Lobster dress
- Designer: Elsa Schiaparelli
- Year: 1937
- Type: Evening gown or Dinner dress
- Material: Silk

= Lobster dress =

1937 dress

The lobster dress is a 1937 dress designed by Elsa Schiaparelli. It features a large lobster painted by Salvador Dalí.

==Design==
The dress is an A-line off-white silk evening or dinner dress with a crimson waistband featuring a large lobster painted by Salvador Dalí onto the skirt. The initial lobster motif was drawn by Dalí and printed onto the dress by the silk designer Sache. The dress is also illustrated with sprigs of parsley. The dress is made from printed silk organza and synthetic horsehair.

The front of the dress is 52 inches (132 cm) in length, with a waist measurement of 22 inches (56 cm). Schiaparelli prevented Dalí from adding mayonnaise to the completed dress.

==History==
From 1934, Dalí had started incorporating lobsters into his work, including New York Dream-Man Finds Lobster in Place of Phone shown in the magazine American Weekly in 1935, and the mixed-media Lobster Telephone (1936). Dalí saw lobsters as symbolic of sexuality. The lobster is placed low on the dress, between the legs of the wearer, with the tail of the lobster fanning upward toward the wearer's Mons Veneris, and its claws towards her calves. The lobster dress made its debut as part of Schiaparelli's Summer/Fall 1937 collection.

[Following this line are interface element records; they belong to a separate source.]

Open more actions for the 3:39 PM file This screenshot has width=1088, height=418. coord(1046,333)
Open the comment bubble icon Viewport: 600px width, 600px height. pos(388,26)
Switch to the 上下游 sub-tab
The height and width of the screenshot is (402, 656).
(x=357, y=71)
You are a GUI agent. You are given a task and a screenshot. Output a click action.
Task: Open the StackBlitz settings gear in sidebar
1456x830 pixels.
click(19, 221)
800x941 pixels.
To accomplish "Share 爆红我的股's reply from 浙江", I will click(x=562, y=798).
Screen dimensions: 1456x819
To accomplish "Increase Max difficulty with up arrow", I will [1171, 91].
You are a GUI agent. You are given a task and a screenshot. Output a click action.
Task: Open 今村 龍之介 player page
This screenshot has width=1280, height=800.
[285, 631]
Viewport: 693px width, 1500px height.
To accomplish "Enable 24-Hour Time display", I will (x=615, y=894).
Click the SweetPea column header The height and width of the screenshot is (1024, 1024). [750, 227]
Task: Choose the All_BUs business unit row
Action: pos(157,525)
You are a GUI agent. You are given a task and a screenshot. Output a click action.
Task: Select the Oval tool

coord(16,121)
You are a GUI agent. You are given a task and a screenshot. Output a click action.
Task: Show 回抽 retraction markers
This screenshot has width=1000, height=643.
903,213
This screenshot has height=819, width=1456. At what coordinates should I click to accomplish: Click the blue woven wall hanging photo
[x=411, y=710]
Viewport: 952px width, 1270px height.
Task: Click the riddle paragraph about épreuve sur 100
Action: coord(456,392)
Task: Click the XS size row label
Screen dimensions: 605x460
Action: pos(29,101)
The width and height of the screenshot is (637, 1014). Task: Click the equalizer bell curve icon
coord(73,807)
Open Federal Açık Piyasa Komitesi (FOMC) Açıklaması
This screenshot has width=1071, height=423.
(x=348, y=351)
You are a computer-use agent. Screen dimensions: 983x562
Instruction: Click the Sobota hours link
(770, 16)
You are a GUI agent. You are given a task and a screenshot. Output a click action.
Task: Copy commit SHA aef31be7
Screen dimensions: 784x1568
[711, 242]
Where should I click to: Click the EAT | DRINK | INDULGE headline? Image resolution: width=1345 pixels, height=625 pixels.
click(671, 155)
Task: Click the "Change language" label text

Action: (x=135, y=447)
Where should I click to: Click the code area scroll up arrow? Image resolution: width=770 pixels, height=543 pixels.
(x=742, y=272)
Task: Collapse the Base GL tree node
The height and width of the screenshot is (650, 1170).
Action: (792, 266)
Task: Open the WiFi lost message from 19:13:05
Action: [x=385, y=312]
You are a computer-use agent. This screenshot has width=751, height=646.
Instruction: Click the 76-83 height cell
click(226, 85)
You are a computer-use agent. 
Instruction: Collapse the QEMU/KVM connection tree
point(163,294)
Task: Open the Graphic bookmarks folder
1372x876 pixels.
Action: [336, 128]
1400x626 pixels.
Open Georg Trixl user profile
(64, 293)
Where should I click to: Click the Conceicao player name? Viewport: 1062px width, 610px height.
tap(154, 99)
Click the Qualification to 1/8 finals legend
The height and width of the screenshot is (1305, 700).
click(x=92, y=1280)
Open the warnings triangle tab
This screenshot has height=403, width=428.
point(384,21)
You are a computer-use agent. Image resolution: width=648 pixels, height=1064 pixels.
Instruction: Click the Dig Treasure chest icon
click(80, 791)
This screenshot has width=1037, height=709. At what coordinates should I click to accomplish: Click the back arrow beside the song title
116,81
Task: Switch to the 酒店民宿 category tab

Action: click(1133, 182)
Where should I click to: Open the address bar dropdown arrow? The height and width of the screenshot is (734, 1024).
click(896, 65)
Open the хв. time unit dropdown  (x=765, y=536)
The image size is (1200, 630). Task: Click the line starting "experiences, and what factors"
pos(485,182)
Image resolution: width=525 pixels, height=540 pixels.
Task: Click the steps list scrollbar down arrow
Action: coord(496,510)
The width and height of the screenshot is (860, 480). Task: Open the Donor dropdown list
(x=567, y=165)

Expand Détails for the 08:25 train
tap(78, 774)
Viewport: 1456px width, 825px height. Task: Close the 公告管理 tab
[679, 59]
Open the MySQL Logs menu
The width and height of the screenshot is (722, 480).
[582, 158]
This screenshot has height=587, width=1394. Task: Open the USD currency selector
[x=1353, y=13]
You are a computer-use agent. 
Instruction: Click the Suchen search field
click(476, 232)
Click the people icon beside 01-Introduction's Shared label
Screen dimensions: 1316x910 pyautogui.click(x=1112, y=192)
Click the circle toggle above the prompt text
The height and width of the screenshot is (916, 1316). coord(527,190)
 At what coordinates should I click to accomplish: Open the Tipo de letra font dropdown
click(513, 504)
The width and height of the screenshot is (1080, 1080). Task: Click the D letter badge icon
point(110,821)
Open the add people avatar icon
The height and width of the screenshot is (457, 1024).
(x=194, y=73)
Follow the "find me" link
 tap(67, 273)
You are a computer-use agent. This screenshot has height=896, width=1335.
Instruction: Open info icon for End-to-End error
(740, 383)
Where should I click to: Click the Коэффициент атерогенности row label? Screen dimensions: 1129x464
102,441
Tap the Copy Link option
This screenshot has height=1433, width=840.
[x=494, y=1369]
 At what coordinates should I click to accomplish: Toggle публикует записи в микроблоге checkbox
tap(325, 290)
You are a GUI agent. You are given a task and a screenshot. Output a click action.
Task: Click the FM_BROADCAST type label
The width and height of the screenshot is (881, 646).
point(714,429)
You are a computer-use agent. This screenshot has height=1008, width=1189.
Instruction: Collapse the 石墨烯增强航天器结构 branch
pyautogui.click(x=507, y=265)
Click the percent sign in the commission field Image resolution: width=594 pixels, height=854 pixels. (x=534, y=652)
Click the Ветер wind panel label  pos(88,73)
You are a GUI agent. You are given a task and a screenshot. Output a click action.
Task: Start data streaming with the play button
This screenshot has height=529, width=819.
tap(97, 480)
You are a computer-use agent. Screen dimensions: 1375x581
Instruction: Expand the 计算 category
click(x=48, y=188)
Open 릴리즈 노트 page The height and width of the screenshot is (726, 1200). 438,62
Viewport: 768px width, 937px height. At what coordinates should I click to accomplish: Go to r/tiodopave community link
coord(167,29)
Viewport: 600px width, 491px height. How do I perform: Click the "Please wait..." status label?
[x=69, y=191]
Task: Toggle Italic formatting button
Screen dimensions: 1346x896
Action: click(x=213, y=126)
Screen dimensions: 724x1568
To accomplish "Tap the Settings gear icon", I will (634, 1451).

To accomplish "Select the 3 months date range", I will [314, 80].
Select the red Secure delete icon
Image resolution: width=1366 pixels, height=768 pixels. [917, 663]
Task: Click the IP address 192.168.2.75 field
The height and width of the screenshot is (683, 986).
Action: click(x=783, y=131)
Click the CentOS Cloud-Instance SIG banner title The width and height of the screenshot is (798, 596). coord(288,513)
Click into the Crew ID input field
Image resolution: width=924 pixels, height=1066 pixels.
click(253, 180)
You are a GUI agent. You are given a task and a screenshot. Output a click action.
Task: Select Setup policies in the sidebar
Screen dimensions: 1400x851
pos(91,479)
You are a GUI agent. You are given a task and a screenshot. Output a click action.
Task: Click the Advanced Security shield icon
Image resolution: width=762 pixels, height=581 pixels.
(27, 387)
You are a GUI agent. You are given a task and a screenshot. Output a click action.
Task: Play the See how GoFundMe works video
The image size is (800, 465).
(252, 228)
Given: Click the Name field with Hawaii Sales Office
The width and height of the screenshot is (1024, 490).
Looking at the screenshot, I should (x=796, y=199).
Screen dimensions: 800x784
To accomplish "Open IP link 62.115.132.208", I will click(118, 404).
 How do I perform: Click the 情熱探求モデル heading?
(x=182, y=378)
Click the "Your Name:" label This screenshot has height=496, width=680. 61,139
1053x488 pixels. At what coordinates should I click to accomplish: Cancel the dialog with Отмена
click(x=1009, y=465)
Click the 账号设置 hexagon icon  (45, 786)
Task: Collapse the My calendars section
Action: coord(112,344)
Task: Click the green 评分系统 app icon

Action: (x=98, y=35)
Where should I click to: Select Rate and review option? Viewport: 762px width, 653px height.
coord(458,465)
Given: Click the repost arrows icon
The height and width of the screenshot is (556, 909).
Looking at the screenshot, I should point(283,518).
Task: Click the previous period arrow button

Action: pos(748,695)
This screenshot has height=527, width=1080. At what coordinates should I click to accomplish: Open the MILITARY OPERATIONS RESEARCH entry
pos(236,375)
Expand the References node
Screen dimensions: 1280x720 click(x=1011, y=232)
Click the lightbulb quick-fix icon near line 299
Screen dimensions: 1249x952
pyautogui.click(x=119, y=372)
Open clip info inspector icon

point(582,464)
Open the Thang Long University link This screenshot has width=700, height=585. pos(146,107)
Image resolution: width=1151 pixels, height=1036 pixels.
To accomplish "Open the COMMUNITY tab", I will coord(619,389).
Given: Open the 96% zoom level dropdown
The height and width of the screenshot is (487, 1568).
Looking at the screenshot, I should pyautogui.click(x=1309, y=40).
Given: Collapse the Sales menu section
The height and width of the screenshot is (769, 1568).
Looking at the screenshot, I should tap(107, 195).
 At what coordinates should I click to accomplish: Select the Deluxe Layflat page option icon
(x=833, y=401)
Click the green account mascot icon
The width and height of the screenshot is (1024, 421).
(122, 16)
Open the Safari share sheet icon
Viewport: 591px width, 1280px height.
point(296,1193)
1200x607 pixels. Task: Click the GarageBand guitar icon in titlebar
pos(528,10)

The dress was worn by Wallis Simpson in photographs taken by Cecil Beaton at the Château de Candé, shortly before Simpson's marriage to Edward VIII. Beaton's photographs of Simpson would be featured in Vogue magazine in an eight-page spread in June 1937. The dress was included as part of Simpson's wedding trousseau. It was illustrated in Women's Wear Daily in May 1937 as a feature on Simpson's spring wardrobe. In her book, Nevertheless, She Wore It: 50 Iconic Fashion Moments, Ann Shen wrote that in Simpson's wearing of the dress "was charged with erotic flippancy" and gave the British public "even more reason to hate Wallis" in the aftermath of her husband's abdication as British monarch. Shen felt that the dress shows "the power of innovation and sexual empowerment in a woman – and the impact art and fashion can have". Schiaparelli and Dalí would subsequently create a 'Shoe Hat' (1937–38) and the 'Skeleton Dress' (1938) together.

The dress was reimagined by Miuccia Prada in 2012 to mark the opening of the retrospective Schiaparelli and Prada: Impossible Conversations at the Metropolitan Museum of Art in New York City and worn by Anna Wintour at the 2012 Met Gala. The dress was reimagined by Schiaparelli's Creative Director Bertrand Guyon for their Spring 2017 collection of haute couture. Guyon's dress took 6 people some 250 hours to make, with the lobster appliqué sewn by hand onto the skirt.

Schiaparelli donated her own copy of the dress to the Philadelphia Museum of Art in 1969. The dress was extensively analysed by Claire Eldred in her essay "Encounters and Exchanges with Elsa Schiaparelli's Lobster Dress: an Object Biography" in the 2019 book Fashion and Contemporaneity: Realms of the Visible.